Results 1 to 13 of 13
  1. #1
    New Lounger
    Join Date
    Nov 2002
    Posts
    13
    Thanks
    3
    Thanked 0 Times in 0 Posts

    How to find/replace text that includes both hypertext AND plain text?

    I'm using Word 2010 on Windows 7. I've searched Google and everywhere for the answer to this question.

    I have a Word document with text that I copied/pasted from a web page. It includes paragraphs of text separated by two extra "empty" paragraph marks. One paragraph mark is a hyperlink (i.e. it's in hypertext format and if I hover over it it shows a link) and the other is not. I want to replace all instances of this with nothing. That is, I want to use find-and-replace to delete all instances of these two adjacent empty paragraph marks. But when I type ^p^p into the find-and-replace dialog, Word finds nothing in the document. It does not appear to recognize these two adjacent paragraph marks as such. How can I search for a stretch of text that includes BOTH hypertext and plain text?

    Many thanks!

  2. #2
    Super Moderator
    Join Date
    May 2002
    Location
    Canberra, Australian Capital Territory, Australia
    Posts
    5,055
    Thanks
    2
    Thanked 417 Times in 346 Posts
    You might have more success with a wildcard Find/Replace, where:
    Find = [^13]{1,}
    Replace = ^p
    Cheers,

    Paul Edstein
    [MS MVP - Word]

  3. #3
    New Lounger
    Join Date
    Nov 2002
    Posts
    13
    Thanks
    3
    Thanked 0 Times in 0 Posts

    Sorry, that doesn't work

    Sorry, that doesn't work. All it does is replace every paragraph mark with ... itself. No change at all.

● DATASET CONTENT:
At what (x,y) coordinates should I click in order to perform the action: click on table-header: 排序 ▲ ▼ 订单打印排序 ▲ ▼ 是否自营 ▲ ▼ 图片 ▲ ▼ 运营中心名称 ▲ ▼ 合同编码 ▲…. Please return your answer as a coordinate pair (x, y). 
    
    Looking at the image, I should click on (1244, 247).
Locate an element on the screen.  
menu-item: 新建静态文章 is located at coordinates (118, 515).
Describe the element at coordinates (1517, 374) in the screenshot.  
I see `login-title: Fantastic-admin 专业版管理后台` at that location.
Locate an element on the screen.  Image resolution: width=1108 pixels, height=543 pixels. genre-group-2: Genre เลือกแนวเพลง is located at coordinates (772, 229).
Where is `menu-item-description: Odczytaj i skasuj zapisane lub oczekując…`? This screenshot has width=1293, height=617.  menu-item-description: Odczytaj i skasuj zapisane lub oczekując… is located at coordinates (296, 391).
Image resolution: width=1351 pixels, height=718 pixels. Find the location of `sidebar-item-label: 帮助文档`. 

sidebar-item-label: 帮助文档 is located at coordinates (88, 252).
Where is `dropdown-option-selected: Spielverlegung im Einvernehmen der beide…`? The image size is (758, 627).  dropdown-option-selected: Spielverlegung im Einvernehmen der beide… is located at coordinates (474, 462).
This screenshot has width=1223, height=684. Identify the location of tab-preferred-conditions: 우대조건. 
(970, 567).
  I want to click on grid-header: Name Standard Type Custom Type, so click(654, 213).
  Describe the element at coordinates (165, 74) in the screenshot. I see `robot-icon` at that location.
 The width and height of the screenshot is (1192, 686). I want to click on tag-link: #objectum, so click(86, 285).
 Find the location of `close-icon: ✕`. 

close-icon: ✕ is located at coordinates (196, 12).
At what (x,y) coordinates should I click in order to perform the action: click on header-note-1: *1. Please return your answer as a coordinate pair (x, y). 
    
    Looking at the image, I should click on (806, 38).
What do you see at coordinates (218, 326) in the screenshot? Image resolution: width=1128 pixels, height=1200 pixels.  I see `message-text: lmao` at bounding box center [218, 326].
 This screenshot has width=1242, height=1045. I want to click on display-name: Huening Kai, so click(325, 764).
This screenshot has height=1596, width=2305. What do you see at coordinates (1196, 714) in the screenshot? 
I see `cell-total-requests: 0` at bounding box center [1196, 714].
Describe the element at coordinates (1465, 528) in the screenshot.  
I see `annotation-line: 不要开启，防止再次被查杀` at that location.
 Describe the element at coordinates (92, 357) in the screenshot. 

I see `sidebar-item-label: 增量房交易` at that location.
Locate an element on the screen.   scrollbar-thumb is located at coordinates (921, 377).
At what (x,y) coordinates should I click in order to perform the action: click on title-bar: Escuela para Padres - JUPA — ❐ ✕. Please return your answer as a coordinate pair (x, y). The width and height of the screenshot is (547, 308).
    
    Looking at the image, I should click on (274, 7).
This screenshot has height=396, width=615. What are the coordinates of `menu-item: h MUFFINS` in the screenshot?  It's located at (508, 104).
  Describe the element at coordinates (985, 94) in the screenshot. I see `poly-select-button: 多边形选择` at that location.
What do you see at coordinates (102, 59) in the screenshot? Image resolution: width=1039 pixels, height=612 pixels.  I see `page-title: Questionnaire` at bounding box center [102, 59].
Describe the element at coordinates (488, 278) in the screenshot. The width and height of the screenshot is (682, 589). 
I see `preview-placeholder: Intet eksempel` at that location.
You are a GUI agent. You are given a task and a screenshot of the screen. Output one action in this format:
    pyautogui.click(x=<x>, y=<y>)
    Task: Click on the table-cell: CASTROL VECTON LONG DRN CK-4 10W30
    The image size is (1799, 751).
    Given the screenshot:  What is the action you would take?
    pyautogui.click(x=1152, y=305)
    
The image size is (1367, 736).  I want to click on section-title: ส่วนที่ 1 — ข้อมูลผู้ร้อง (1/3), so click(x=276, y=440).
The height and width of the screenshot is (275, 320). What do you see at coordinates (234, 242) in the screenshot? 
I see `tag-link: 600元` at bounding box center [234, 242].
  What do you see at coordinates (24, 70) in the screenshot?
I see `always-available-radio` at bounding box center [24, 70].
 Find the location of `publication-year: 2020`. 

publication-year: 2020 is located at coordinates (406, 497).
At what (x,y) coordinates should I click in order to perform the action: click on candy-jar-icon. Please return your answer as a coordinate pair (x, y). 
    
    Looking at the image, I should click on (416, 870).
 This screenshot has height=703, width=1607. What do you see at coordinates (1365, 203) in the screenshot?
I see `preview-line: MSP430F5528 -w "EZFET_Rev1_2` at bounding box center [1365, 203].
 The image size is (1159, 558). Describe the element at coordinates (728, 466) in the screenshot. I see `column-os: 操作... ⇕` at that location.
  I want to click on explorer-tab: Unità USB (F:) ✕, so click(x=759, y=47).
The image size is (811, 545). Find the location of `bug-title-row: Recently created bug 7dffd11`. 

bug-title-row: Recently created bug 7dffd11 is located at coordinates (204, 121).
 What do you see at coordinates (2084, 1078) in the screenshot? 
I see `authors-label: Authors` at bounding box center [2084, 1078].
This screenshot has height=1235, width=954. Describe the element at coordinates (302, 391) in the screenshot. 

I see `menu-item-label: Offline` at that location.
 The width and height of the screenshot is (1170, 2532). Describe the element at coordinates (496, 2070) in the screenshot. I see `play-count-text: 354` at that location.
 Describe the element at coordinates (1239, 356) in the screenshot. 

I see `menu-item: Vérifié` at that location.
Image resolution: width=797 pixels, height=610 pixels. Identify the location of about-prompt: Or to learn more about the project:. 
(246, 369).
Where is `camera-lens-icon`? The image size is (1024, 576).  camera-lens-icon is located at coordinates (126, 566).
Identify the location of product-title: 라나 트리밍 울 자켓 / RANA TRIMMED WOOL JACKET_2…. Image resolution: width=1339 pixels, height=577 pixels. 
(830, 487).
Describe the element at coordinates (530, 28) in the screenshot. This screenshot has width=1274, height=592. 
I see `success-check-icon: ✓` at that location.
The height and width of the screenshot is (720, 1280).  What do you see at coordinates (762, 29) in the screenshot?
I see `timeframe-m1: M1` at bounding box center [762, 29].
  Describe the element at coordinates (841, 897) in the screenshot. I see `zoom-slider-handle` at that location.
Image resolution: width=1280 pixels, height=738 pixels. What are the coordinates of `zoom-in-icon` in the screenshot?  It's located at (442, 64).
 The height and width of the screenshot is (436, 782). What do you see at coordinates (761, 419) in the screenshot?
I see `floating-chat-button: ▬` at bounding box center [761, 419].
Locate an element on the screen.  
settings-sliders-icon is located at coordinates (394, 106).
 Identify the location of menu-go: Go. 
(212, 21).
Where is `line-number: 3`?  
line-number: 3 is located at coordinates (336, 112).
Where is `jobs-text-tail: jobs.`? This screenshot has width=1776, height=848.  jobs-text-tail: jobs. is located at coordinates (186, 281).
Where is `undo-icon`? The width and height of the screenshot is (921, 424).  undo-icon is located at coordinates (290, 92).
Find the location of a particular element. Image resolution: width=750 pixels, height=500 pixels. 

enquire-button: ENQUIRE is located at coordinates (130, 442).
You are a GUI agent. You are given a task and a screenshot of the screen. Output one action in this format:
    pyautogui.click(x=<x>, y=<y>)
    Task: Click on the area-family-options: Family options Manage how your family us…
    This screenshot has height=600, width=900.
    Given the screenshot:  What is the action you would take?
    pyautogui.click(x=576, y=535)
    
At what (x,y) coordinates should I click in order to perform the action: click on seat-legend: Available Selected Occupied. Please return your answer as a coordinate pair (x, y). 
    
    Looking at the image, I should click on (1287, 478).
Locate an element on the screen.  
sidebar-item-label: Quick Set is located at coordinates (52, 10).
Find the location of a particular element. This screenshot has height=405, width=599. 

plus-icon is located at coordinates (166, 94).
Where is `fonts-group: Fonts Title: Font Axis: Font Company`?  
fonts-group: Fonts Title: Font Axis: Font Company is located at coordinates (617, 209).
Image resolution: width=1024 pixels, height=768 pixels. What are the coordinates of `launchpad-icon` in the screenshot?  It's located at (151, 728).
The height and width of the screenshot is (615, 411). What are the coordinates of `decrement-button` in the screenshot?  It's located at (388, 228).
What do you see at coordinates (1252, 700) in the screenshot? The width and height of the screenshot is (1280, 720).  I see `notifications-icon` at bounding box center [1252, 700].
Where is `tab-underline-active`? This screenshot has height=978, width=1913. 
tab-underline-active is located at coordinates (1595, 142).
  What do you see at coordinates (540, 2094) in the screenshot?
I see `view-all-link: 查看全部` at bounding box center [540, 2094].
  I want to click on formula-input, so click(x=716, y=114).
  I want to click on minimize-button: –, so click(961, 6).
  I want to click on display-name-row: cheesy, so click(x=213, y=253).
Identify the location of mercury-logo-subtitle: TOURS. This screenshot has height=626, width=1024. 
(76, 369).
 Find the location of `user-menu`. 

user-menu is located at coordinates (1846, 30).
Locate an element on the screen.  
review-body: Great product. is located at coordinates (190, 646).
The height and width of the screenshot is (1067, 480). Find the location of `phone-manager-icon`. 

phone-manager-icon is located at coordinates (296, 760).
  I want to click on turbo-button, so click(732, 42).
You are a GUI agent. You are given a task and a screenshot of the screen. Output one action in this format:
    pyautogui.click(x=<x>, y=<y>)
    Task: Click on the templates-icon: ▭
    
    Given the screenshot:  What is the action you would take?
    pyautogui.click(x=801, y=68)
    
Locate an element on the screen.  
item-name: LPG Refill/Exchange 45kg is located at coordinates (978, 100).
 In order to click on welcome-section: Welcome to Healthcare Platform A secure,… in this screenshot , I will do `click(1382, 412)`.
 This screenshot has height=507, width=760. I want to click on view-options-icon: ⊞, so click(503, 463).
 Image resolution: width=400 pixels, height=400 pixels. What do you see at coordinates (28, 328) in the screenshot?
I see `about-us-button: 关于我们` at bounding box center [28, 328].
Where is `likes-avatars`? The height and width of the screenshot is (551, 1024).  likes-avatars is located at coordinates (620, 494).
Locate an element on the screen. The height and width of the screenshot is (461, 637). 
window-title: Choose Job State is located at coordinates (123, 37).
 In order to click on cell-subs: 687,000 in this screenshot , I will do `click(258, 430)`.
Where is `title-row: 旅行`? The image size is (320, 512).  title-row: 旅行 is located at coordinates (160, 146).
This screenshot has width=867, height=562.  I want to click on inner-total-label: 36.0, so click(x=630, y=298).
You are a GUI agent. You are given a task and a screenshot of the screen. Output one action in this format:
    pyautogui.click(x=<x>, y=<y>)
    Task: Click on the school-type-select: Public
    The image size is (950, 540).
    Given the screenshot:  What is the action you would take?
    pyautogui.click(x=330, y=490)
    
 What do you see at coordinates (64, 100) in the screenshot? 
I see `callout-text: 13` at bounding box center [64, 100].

● EXERCISE SET:
(a) Transcribe the passage of the Word find-and-replace thread from "I'm using Word" up to and including "of text that includes BOTH hypertext and plain text?".
(b) List every Find or Replace string that is typed or proposed in the Word find-and-replace thread.
(c) Supply the next part of the Word find-and-replace thread, beginning after its final sentence.
The entries have no connection to the Word find-and-replace thread.

● ANSWERS FOR EACH ITEM:
(a)
I'm using Word 2010 on Windows 7. I've searched Google and everywhere for the answer to this question.

    I have a Word document with text that I copied/pasted from a web page. It includes paragraphs of text separated by two extra "empty" paragraph marks. One paragraph mark is a hyperlink (i.e. it's in hypertext format and if I hover over it it shows a link) and the other is not. I want to replace all instances of this with nothing. That is, I want to use find-and-replace to delete all instances of these two adjacent empty paragraph marks. But when I type ^p^p into the find-and-replace dialog, Word finds nothing in the document. It does not appear to recognize these two adjacent paragraph marks as such. How can I search for a stretch of text that includes BOTH hypertext and plain text?

(b)
^p^p
[^13]{1,}
^p

(c)
    Also, it doesn't answer the general question, which I put in the thread's title but should also have put in the message itself. What about the general case that's not just two paragraph marks?

  4. #4
    Super Moderator
    Join Date
    May 2002
    Location
    Canberra, Australian Capital Territory, Australia
    Posts
    5,055
    Thanks
    2
    Thanked 417 Times in 346 Posts
    Actually, what the code does is replace every series of ASCII 13 characters with a single paragraph break. With some electronic content that originates in a non-PC environment, line breaks are achieved by ASCII 13 characters, which look like paragraph breaks but aren't. Are you sure what you're trying to replace is in fact a paragraph break (ie does it appear on screen as )? It is also common for websites to return data with manual line breaks (ASCII 11) instead of paragraph breaks. To process both forms of break you could use a wildcard Find/Replace, where:
    Find = [^11^13]{1,}
    Replace = ^p

    As for the general question, text that is part of a hyperlink can usually be found via the Find method. If you'd like to get rid of the hyperlinks, and convert them to plain text, select them, then press Ctrl-Shift-F9.
    Cheers,

    Paul Edstein
    [MS MVP - Word]

  5. #5
    New Lounger
    Join Date
    Nov 2002
    Posts
    13
    Thanks
    3
    Thanked 0 Times in 0 Posts
    Paul,

    Thanks for the clarification. However, I tried your suggestion and it didn't change anything in the text.

    Also, perhaps I didn't make my general question clear. The problem is at the border between the plain text and hypertext - it appears that a single "find/replace" can't cross that border? I don't want to undo the hyperlink.

    For example, if I had a sentence like this several times in a document ...

    I read The New York Times every day.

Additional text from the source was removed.